Qwen3 (Custom Kernel)¶
Overview¶
This tutorial shows how to enable Triton custom kernels in vLLM RBLN and run a Qwen3-0.6B example.
All paths are written relative to the vllm-rbln repository root.
You will wire a model call site to use torch.ops.rbln_triton_ops.* and validate the execution path end-to-end.
Setup & Installation¶
Before you begin, ensure that your system environment is properly configured and that all required packages are installed. This includes:
- System Requirements:
- Python: 3.10–3.13
- RBLN Driver
- Packages Requirements:
- RBLN Compiler
- vllm-rbln – install in Step 1
- Installation Command:
Note
rebel-compiler requires an RBLN Portal account.
Execution¶
Step labels
- Action: required steps to run the example.

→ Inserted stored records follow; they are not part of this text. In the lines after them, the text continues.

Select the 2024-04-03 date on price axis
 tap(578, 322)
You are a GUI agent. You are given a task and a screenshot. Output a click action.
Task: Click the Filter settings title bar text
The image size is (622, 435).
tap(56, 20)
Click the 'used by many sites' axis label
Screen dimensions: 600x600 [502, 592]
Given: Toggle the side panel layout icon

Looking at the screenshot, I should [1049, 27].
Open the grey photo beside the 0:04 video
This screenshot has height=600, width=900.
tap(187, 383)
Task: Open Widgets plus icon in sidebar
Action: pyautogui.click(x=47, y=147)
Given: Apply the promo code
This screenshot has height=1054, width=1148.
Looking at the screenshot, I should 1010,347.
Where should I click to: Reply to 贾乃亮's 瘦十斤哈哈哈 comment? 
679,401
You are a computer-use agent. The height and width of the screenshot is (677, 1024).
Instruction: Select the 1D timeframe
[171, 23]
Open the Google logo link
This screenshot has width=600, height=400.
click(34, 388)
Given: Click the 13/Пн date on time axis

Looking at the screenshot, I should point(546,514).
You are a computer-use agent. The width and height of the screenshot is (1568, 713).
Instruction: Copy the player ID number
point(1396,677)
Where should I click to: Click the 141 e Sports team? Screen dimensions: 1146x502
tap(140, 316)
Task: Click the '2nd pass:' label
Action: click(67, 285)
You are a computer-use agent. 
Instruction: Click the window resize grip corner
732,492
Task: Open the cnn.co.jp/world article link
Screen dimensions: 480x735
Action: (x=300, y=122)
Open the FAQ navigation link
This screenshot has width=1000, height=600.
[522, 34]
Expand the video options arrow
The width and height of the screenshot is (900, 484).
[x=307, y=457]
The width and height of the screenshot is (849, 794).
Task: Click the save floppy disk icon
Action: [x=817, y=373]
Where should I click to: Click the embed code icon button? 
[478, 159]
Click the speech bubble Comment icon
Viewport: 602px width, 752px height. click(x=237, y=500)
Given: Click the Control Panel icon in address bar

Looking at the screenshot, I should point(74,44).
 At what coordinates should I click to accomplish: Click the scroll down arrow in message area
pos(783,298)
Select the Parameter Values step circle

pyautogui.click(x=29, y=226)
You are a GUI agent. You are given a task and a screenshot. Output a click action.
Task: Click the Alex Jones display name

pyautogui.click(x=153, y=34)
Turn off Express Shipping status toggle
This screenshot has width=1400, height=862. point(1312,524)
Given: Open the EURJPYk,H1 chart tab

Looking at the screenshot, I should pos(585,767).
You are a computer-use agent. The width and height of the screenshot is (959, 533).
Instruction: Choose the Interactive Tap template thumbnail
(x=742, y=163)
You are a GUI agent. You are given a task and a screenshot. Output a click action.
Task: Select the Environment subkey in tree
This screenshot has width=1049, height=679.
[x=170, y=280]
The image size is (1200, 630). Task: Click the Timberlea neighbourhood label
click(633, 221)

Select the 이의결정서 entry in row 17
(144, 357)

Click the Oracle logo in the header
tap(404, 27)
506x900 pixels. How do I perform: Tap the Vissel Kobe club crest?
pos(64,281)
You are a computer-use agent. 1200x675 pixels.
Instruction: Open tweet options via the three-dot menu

- Reference: background and integration notes; follow as needed.
1) Action: start from the repository root¶
Clone vllm-rbln and move into the repository root.
All steps below assume you are working from the repository root: vllm-rbln/.
2) Reference: identify the integration touch points¶
Use this map to find the exact files you will edit for registration, invocation, and execution.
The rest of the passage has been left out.